Wind Turbine Tower

The patented system uses a multiple axis design utilizing wind from every direction. It is made to capture wind in high and medium ranges with a turbo feature. The Tower has a lower price point, is easier to maintain for a lowered operating cost. By comparison the horizontal axis (windmill) design has a much higher operating cost due to the cyclical stress on the single axis. The windmill product must be placed high above ground to avoid turbulence which makes servicing the windmill difficult and in some location endangers migratory birds.

Our multi axis design is lower, modular and more scalable which is reflected in the lowered cost for repairs. Shipping costs are more reasonable as the size of the parts are smaller. The design is extremely quiet; the blades are stiffer with a higher efficiency and will start at lower wind speeds. All high maintenance components are placed on ground level to insure availibility for repair. This design is the next generation of the old vertical turbines and includes a turbo feature for greater wind speeds. WIND RATING TO 120 MPH

Wind Power Technologies Comparison

Item	Horizontal (Airplane propeller type) (HAWT)	Old Vertical Turbines (VAWT)	New Multi Axis Turbo System Design (MAT)

ENTRIES —
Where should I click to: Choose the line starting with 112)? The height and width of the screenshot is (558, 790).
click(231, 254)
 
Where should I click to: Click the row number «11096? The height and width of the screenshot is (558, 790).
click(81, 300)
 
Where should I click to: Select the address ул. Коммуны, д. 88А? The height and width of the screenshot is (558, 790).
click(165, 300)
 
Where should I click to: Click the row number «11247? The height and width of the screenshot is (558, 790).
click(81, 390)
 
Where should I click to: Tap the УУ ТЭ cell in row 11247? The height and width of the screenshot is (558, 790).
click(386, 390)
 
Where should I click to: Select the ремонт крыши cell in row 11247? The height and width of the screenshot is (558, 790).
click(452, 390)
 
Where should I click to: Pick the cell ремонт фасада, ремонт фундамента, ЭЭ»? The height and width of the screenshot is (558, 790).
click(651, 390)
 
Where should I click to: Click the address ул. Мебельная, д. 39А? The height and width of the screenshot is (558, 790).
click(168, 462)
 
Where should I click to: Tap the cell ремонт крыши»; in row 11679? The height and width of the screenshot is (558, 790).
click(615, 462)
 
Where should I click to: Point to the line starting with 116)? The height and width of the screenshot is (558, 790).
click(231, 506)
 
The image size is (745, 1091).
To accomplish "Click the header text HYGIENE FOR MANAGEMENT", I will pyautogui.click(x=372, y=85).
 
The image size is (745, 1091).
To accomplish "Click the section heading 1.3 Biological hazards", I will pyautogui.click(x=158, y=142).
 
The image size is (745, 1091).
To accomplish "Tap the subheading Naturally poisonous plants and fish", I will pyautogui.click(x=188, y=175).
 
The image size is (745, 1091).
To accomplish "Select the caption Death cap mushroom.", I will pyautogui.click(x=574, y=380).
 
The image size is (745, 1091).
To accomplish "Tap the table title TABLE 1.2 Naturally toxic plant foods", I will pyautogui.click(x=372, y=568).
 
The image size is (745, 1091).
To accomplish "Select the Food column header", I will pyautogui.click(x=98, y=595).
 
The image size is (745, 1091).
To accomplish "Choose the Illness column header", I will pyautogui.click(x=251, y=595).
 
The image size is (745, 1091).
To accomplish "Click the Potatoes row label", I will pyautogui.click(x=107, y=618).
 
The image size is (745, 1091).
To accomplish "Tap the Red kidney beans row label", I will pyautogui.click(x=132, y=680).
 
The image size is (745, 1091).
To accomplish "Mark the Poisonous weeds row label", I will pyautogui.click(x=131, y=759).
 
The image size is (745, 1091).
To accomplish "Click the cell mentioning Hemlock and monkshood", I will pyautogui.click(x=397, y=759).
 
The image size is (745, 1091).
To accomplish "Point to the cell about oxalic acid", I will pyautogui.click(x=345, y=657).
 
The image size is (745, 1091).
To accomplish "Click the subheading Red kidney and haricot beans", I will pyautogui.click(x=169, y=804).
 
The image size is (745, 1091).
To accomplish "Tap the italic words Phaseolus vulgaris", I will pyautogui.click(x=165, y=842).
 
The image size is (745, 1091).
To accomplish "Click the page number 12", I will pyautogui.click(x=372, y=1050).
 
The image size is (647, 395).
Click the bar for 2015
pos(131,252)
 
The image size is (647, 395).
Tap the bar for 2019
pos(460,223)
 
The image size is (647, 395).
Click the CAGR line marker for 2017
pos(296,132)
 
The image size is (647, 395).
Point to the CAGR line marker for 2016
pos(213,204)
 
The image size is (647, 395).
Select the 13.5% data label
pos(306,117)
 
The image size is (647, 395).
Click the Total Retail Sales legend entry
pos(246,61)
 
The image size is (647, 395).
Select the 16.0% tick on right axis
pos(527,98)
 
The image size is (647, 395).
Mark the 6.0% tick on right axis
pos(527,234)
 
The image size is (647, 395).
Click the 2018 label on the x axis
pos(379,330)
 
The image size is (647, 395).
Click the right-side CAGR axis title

SET EXERCISE 1 —
Copy the passage of the wind turbine tower text from "Our multi axis" to "System Design (MAT)".
SET EXERCISE 2 —
Answer the following questions using the wind turbine tower text:
(a) What wind rating does the text state for the design?
(b) According to the text, what causes the higher operating cost of the horizontal axis design?
(c) Where are all high maintenance components placed?
SET EXERCISE 3 —
List every wind power technology named in the comparison table of the wind turbine tower text.

OUTPUT 1 —
Our multi axis design is lower, modular and more scalable which is reflected in the lowered cost for repairs. Shipping costs are more reasonable as the size of the parts are smaller. The design is extremely quiet; the blades are stiffer with a higher efficiency and will start at lower wind speeds. All high maintenance components are placed on ground level to insure availibility for repair. This design is the next generation of the old vertical turbines and includes a turbo feature for greater wind speeds. WIND RATING TO 120 MPH

Wind Power Technologies Comparison

Item	Horizontal (Airplane propeller type) (HAWT)	Old Vertical Turbines (VAWT)	New Multi Axis Turbo System Design (MAT)

OUTPUT 2 —
(a) Up to 120 MPH.
(b) The cyclical stress on the single axis.
(c) At ground level.

OUTPUT 3 —
Horizontal (Airplane propeller type) (HAWT)
Old Vertical Turbines (VAWT)
New Multi Axis Turbo System Design (MAT)